Published online by Cambridge University Press: 26 May 2021
1. An innovation is the application of a new or significantly improved product (good or service) or process; a new marketing method; or a new organisational method in business practices, workplace organisation, or external relations. It involves the realisation that products, services, means of production, marketing strategies, delivery methods, and business structures do not take a fixed form but rather are subject to change, either incremental or radical. This chapter concerns innovation policy and what governments ought to do to secure the process by which companies inject novelty into the market. Therefore, it deals with different legal rules for commercial innovations. It does not deal with the underproduction of basic research within an economy or, for instance, the task of the state to produce basic research. Our economies have been engaging with innovation at a rapid pace, and research now revolves around the question of how the tax code can streamline and promote this evolution.

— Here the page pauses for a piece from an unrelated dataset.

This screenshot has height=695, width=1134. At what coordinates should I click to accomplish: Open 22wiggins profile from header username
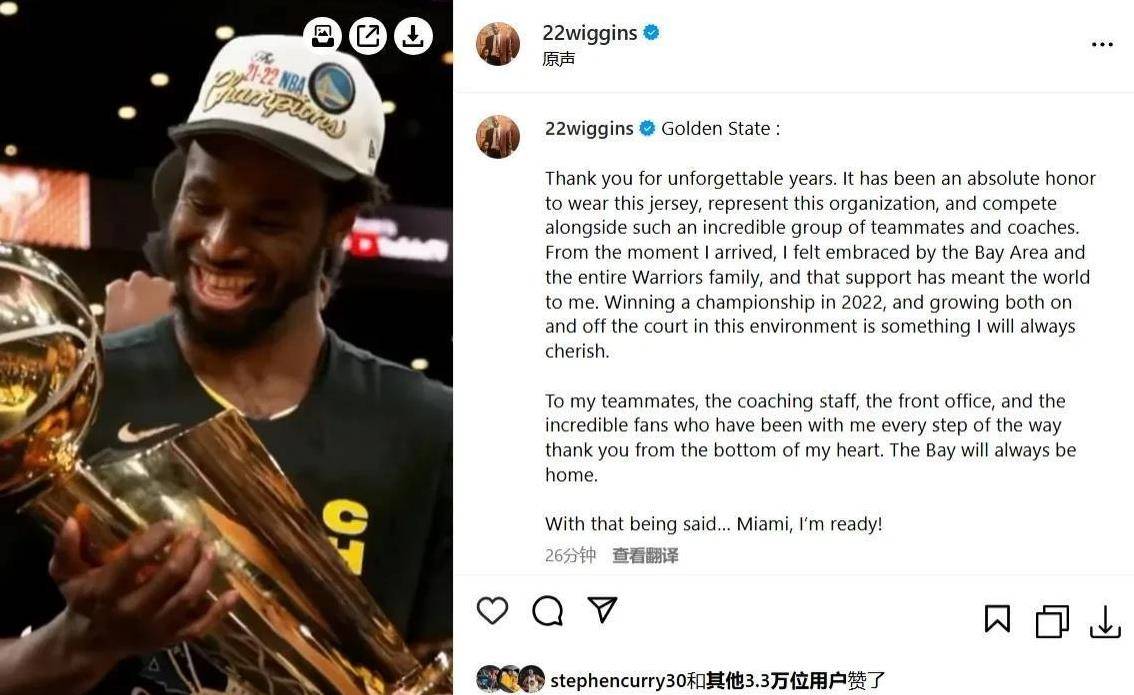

Governments have adopted this goal: to ‘promote innovation, encourage the development of new technologies and increase the fund of human knowledge’. Tax law is seen as one of the main toolkits by lawyers, economists, and policy-makers. National economies are competing internationally for the price of the most innovative economy, and our tax codes have been subject to fierce innovation too. In a political environment where governments are pushed to ‘create growth’, favourable R&D treatment has now turned into the panacea of innovation policy. Favourable R&D treatment, such as the allocations of R&D to foreign income, the R&D tax credit, the R&D favourable deduction scheme, and patent boxes, are seldom-contested tax expenditures that are the biggest tax expenditures for many big economies.
2. Western legal systems follow the OECD and the World Bank and welcome tax incentives for research and development (R&D) as a sound innovation policy. In the European Union, nearly all Member States adopted tax subsidies for R&D expenditures. Belgium recently enforced and reformed its incentives for innovation, hereby following the Base Erosion and Profit Shifting initiative from the OESO.